EXERCISE INSTRUCTIONS -> Your output should be the line with "This screenshot has width=1024, height=442." plus all following lines to the end of the records, exactly as written and nothing more.

Stored items ->

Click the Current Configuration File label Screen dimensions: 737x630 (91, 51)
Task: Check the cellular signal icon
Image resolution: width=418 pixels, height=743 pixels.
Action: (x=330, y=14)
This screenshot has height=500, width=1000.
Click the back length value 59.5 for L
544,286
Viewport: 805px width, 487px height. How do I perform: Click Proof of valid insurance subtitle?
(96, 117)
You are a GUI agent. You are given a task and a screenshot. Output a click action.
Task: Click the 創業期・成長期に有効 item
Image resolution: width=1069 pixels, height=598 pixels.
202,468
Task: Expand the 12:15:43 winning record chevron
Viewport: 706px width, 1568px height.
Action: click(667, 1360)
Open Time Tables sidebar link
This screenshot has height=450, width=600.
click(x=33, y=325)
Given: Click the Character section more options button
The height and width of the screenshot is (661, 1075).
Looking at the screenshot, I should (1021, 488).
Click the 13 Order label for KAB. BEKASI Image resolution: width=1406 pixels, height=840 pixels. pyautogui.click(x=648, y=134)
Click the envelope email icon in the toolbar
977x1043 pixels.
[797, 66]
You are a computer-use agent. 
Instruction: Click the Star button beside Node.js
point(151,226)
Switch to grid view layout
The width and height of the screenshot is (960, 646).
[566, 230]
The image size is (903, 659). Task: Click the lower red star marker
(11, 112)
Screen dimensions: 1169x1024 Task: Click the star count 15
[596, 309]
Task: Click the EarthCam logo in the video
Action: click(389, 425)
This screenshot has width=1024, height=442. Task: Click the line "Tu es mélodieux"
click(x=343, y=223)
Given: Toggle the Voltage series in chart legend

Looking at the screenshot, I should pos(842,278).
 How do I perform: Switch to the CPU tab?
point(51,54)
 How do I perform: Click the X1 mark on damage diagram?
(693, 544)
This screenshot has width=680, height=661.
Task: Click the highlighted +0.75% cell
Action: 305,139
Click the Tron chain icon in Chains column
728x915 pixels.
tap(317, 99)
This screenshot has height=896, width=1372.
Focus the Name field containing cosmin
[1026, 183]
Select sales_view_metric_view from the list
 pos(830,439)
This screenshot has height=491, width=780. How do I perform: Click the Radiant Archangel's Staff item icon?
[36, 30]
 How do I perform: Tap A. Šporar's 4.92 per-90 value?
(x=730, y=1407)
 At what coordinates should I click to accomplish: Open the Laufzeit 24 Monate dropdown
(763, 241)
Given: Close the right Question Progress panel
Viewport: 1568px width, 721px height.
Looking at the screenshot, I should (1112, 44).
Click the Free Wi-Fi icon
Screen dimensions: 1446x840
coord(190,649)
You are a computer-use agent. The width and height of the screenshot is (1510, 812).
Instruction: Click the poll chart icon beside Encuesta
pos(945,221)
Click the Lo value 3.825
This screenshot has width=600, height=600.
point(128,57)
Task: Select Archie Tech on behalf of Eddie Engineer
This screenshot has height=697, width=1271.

EXERCISE SOLUTION ->
This screenshot has width=1024, height=442. Task: Click the line "Tu es mélodieux"
click(x=343, y=223)
Given: Toggle the Voltage series in chart legend

Looking at the screenshot, I should pos(842,278).
 How do I perform: Switch to the CPU tab?
point(51,54)
 How do I perform: Click the X1 mark on damage diagram?
(693, 544)
This screenshot has width=680, height=661.
Task: Click the highlighted +0.75% cell
Action: 305,139
Click the Tron chain icon in Chains column
728x915 pixels.
tap(317, 99)
This screenshot has height=896, width=1372.
Focus the Name field containing cosmin
[1026, 183]
Select sales_view_metric_view from the list
 pos(830,439)
This screenshot has height=491, width=780. How do I perform: Click the Radiant Archangel's Staff item icon?
[36, 30]
 How do I perform: Tap A. Šporar's 4.92 per-90 value?
(x=730, y=1407)
 At what coordinates should I click to accomplish: Open the Laufzeit 24 Monate dropdown
(763, 241)
Given: Close the right Question Progress panel
Viewport: 1568px width, 721px height.
Looking at the screenshot, I should (1112, 44).
Click the Free Wi-Fi icon
Screen dimensions: 1446x840
coord(190,649)
You are a computer-use agent. The width and height of the screenshot is (1510, 812).
Instruction: Click the poll chart icon beside Encuesta
pos(945,221)
Click the Lo value 3.825
This screenshot has width=600, height=600.
point(128,57)
Task: Select Archie Tech on behalf of Eddie Engineer
This screenshot has height=697, width=1271.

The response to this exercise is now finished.